Prison healthcare is the medical specialty in which healthcare providers care for people in prisons and jails. Prison healthcare is a relatively new specialty that developed alongside the adaption of prisons into modern disciplinary institutions. Enclosed prison populations are particularly vulnerable to infectious diseases and mental health issues, which links prison healthcare to issues of public health, preventive healthcare, and hygiene. Prisoner dependency on provided healthcare raises unique problems in medical ethics.

Scope of field

Prison populations create specific medical needs, based on the communal nature of prison life and differing rates of imprisonment for different demographics. For example, general population ageing has increased the number of elderly prisoners in need of geriatric healthcare.[1]:223 In addition, treatment for mental health, sexually transmitted infections like HIV, and substance abuse are all important elements of prison healthcare,[2]:122 as well as knowledge of public health methods.[3]:317

The separation of prison healthcare from other medical specialties and healthcare systems leads to its isolation and stigmatization as a field,[2]:120 despite some countries' promise for "equivalence" in healthcare between prison and non-prison patients.[1]:224

History

Print from John Howard's An Account of the Principal Lazarettos in Europe, 1791, showing the floor plan of a prison with a designated infirmary at bottom left

Before 1775, imprisonment was rarely used as a punishment for crime. Since that year, however, incarceration rates have grown exponentially, creating the need for physicians in correctional institutions. Aside from medical care, prisoners were often used by doctors to conduct medical research and conduct teaching, a practice amenable to allopathic medical practices that prefer scientific analysis of pathology rather than relying on patient accounts.[4]:3,11[5]:22 Prison medicine began, in its most rudimentary form, in Victorian England, under the health reforms promoted by wealthy philanthropist and devout ascetic John Howard and his collaborator, well-to-do Quaker physician John Fothergill.[6]

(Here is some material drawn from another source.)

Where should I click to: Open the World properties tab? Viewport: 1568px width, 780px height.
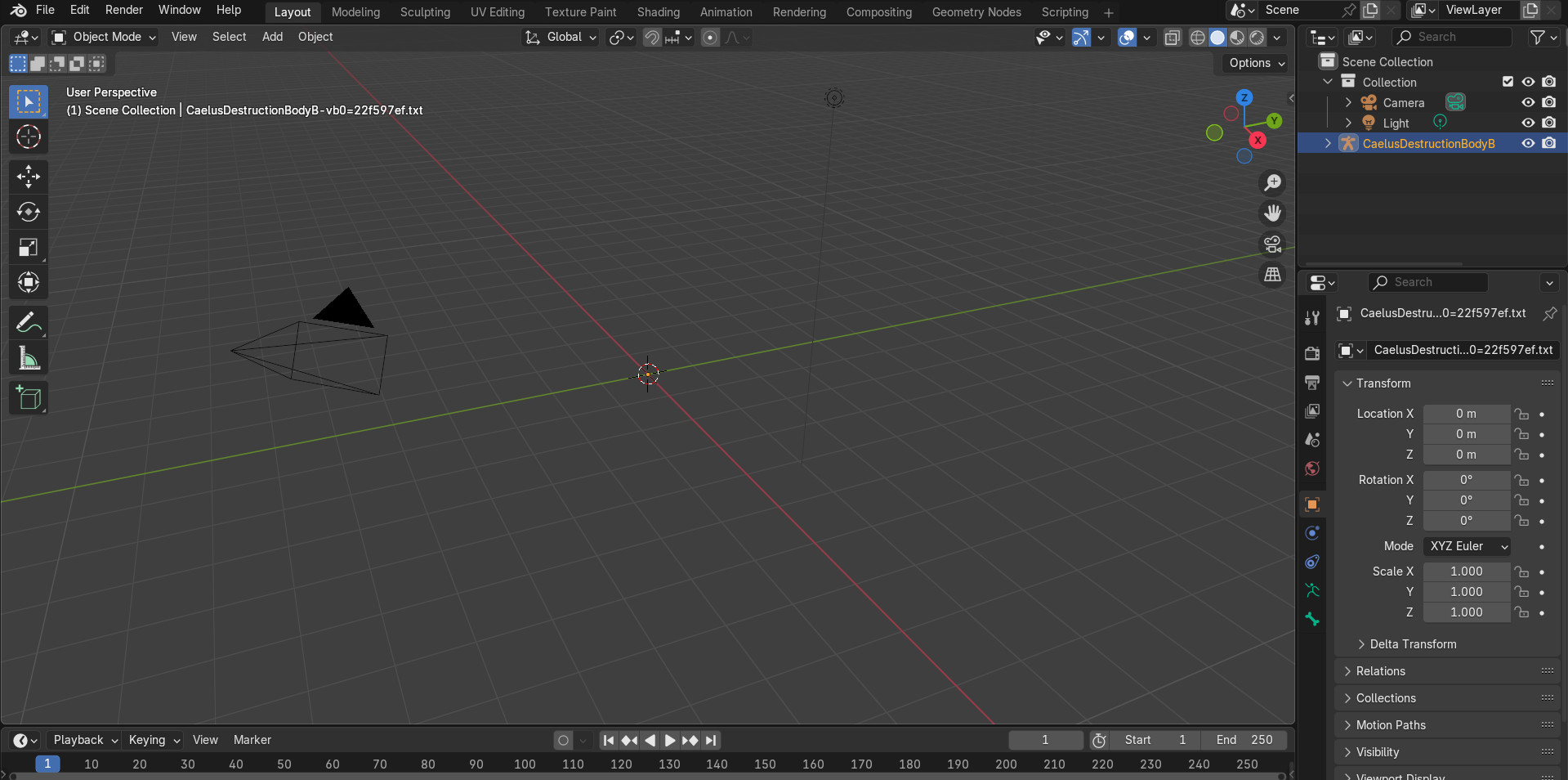tap(1312, 468)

Another early development in the history of prison healthcare was the work of Louis-René Villermé (1782–1863), a physician and pioneering hygienist whose study, Des Prisons, was published in 1820.[7][8] Doctors often had to pass judgment on whether patients were malingering to avoid labor—a practice continued on slave plantations in the US.[4]:12 The work of Villermé and other French hygienists was an inspiration to German, American, and British public health leaders and spurred an overhaul in the conditions in which prisoners were held.

Training

Prison healthcare is not currently a primary component of medical education, although academic medical centers are major providers of prison healthcare.[4]:2 In the 21st century, little has been published on curricula for prison healthcare, and few textbooks exist.[3]:310 Prisons are a complicated, stigmatized environment to practice medicine, which makes it difficult to develop specific training programs for them.[9]:125 In one pilot prison-healthcare rotation in the United States, students believed they benefited from exposure to a diverse patient population although the prison's remote location and lack of organized schedule made the experience difficult.[9]:127

Ethics and rights

The secondary status of healthcare in prisons and the marginalization and dependency most prisoners experience as a "captive population" pose medical ethics dilemmas for doctors practicing in prisons.[3]:312,316[4]:2,8 Feminist theorist and prison abolitionist Andrea J. Pitts argues that the punitive purpose of prisons prevents most doctors from adequately treating and caring for prisoner patients.[5]:14,27 Doctors' and medical centers' increased reliance on prisons for providing access to patients ultimately creates a dual loyalty problem, as doctors are forced to balance the medical needs of their patients against the institutional needs of prisons and hospitals.[10]:2 These dilemmas, like organ donation in the United States prison population, make it difficult for doctors to provide patient-centered care in prisons.[10]:4

The UN Nelson Mandela Rules hold that prison healthcare should be provided by national health services and not by "prison authorities or judicial institutions".[11]:349

Countries

Ghana

Like other countries, prisoners in Ghana are at high risk for HIV and Hepatitis C.[11]:350 The relationship between prisons and the national Ghana Health Service is also weak, leading to disorganized care.

United Kingdom

Health care in prisons has been commissioned by NHS England since 2013. Before that it was locally commissioned by primary care trusts. Guidelines produced in 2016 by the National Institute for Health and Care Excellence recommended that on admission there should be a health check with confidential testing for hepatitis B, hepatitis C and HIV. In 2016 there were more than 4,400 prisoners aged 60 or over in England and Wales, and the number was increasingly rapidly. “They are sicker and more likely to have complex health needs than people of an equivalent age who are living in the community”.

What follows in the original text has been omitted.